I was first diagnosed with alopecia at the age of 12. It was the worst time for me. Since then, hair has come and gone. Two years ago it went. There is no hair anywhere on my body. I suffer from body image issues, anxiety, and depression from my condition. Bald Girls Do Lunch came to Denver at the right time for me in my coping stages. In one short evening, I was able to begin to come to terms with my appearance because I wasn't alone. Isolation contributed to my poor mental health. Bald Girls Do Lunch showed me that there are other people dealing with the same issues as me. I felt understood. Nothing has been as valuable as that one night.
Bald Girls Do Lunch is a one-of-a-kind organization that meets the needs of specific population - women with alopecia areata - whose needs would otherwise go unanswered. The organization is dynamic, current, and very personalized to allow for every woman coping with the challenges of alopecia areata to find something relevant and helpful for their own personal situation and needs.
Bald Girls Do Lunch gave me the emotional, spiritual, mental and physical strength to face society as a Bald Person. Bald Girls Do Lunch changes people's paradigm on beauty to the point where they are no longer ashamed to walk in society as a Bald Person or one who has Made the Choice to Wear Wigs not has to do so. I have witnessed women both young and elderly attend a Bald Girls Do Lunch luncheon sit down embarrassed and ashamed come alive by the end of the meal. Then, to meet them over time at other affairs proud and strutting their Baldness or latest wigs and sharing tips to the newest attendees. Bald Girls Do Lunch is shining the light on Alopecia and taking the shame out of being a bald female. At one time men were ashamed of being bald - Now it's Our Time to rid females of shame - Thank you Bald Girls Do Lunch! leben2005
The power of this program is in community and fellowship, or rather, sisterhood. Women diagnosed with alopecia areata report that the experience of getting together with other women like them is deeply meaningful--life- and identity-affirming.
Very refreshing to just be able to sit & visit with people that are going thru the same thing you are or have been going thru. Very down to earth & informative. So happy I am a member of this great group! Thank you Thea.
Amazing support and empowerment for women living with medical hairloss particularly alopecia.

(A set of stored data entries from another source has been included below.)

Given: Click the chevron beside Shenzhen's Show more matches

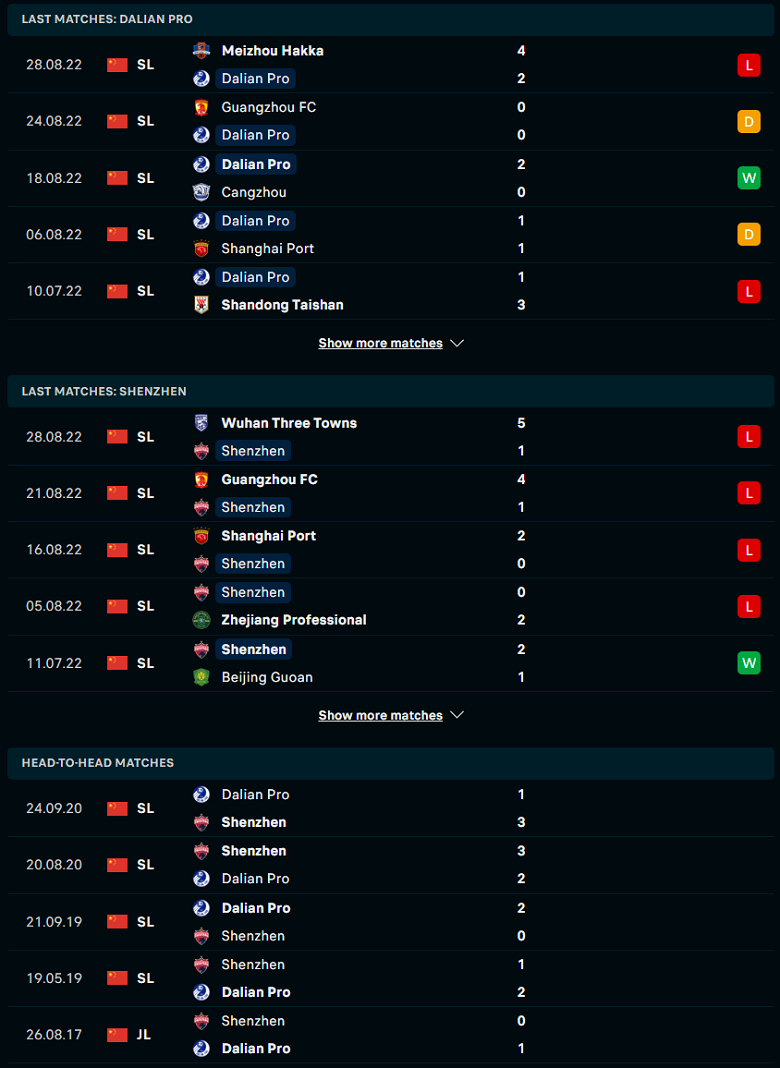Looking at the screenshot, I should 457,715.
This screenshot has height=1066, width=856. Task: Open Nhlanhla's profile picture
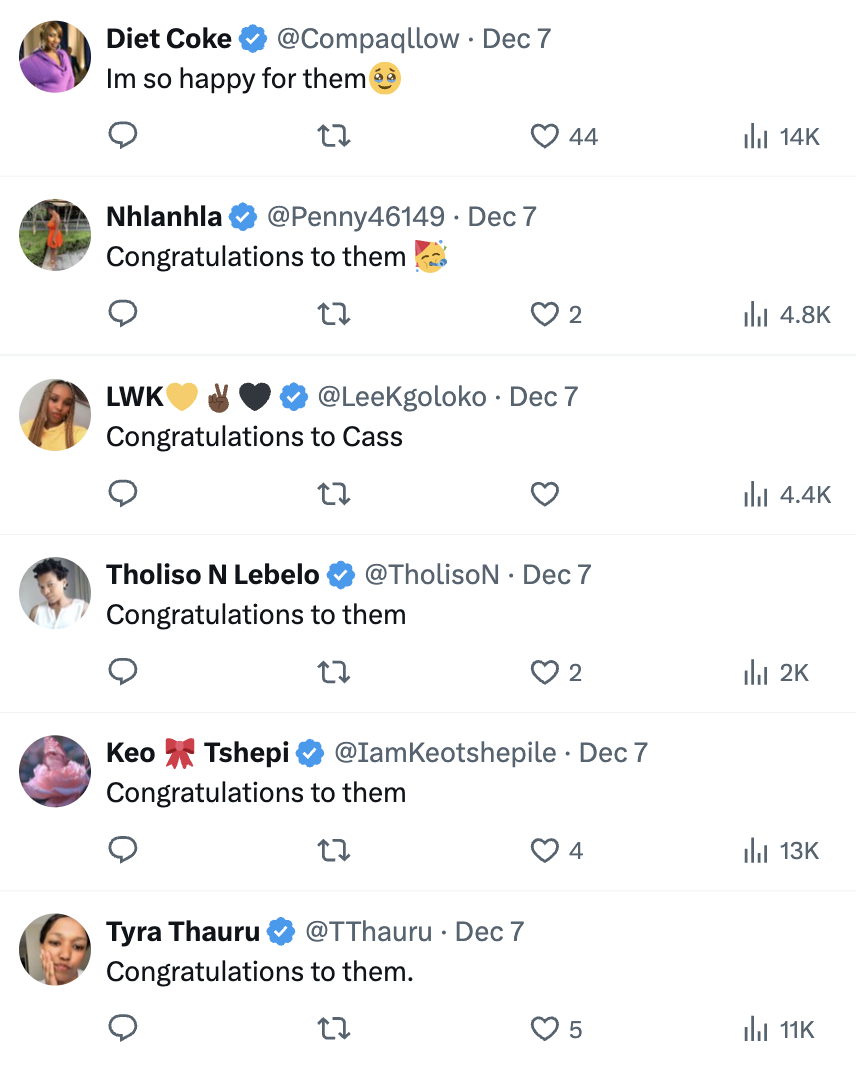(x=55, y=235)
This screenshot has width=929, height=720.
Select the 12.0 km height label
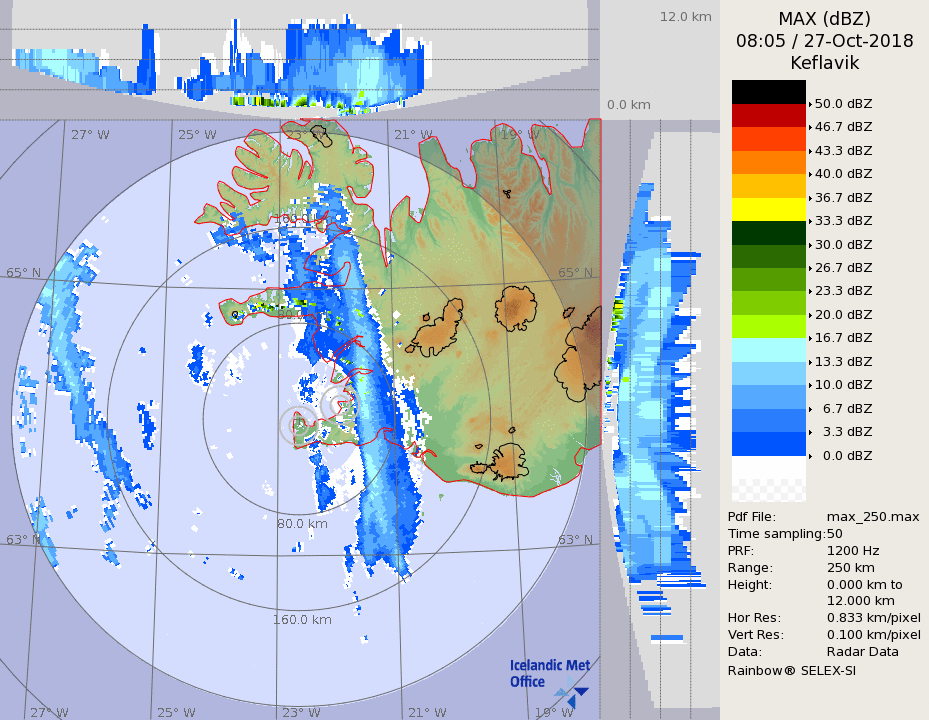click(x=685, y=17)
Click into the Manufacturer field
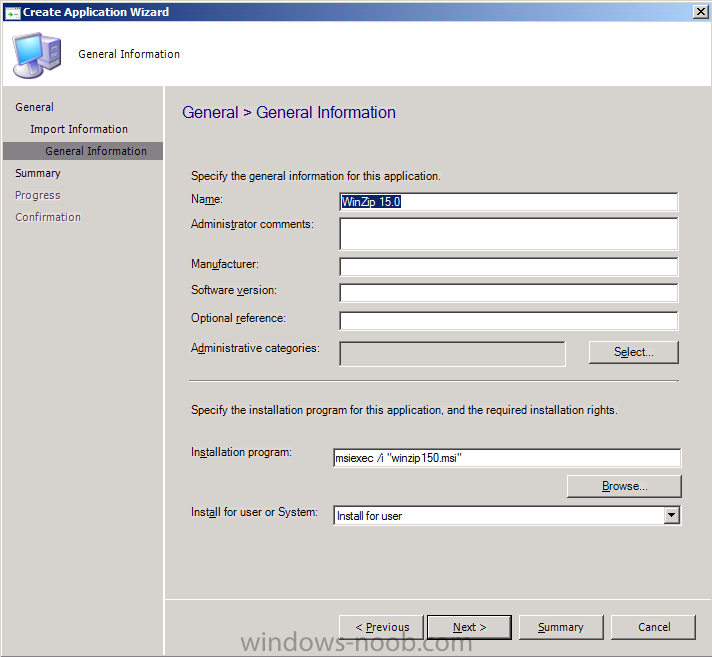 [509, 267]
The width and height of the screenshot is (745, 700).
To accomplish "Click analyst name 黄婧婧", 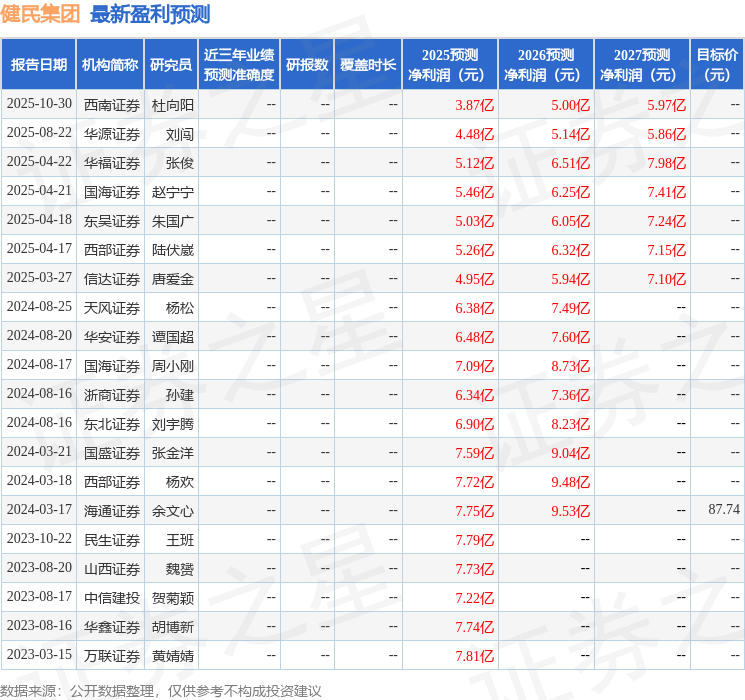I will (x=172, y=656).
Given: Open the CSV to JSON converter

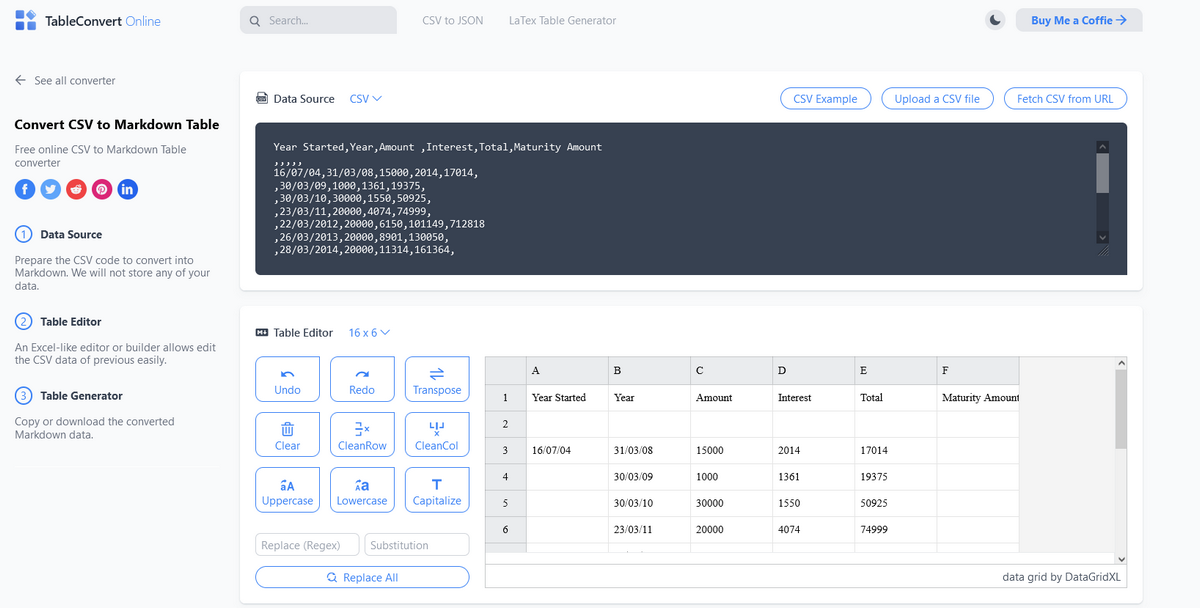Looking at the screenshot, I should [x=452, y=19].
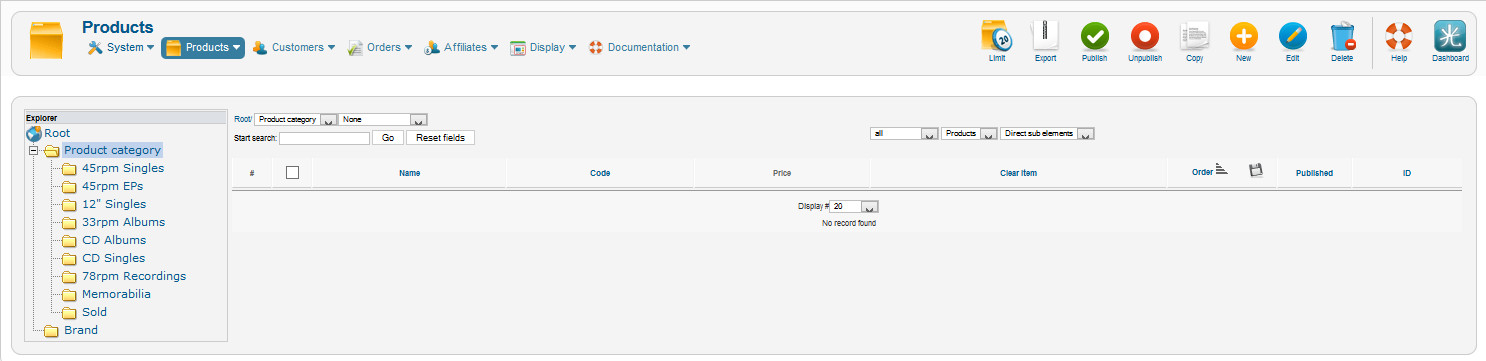Click the Edit pencil icon
This screenshot has height=361, width=1486.
(1293, 37)
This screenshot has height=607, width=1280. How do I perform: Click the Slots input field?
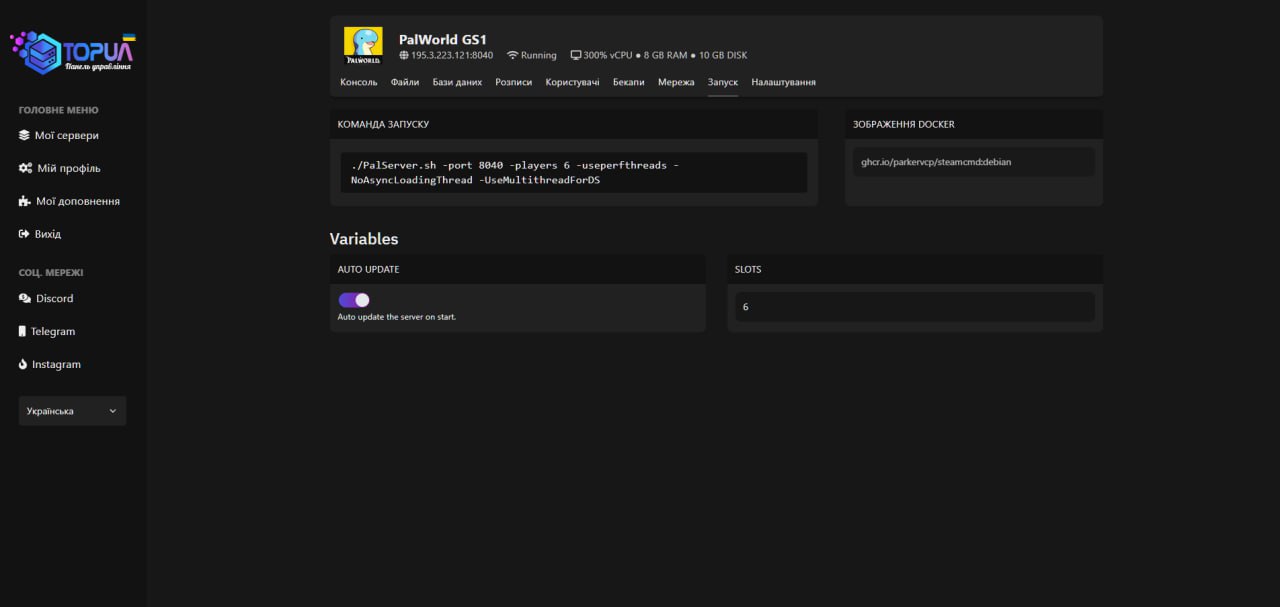pos(914,307)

In a society which continually defines beauty through media, Bald Girls makes a profound and essential statement about true beauty and self-worth. Given a comfortable venue, women come togther find support, understanding and connection.
Bald Girls Do Lunch is a great resource for women with alopecia. The Children's Alopecia Project is proud to partner with them as they help to restore self-esteem in women living with hair loss.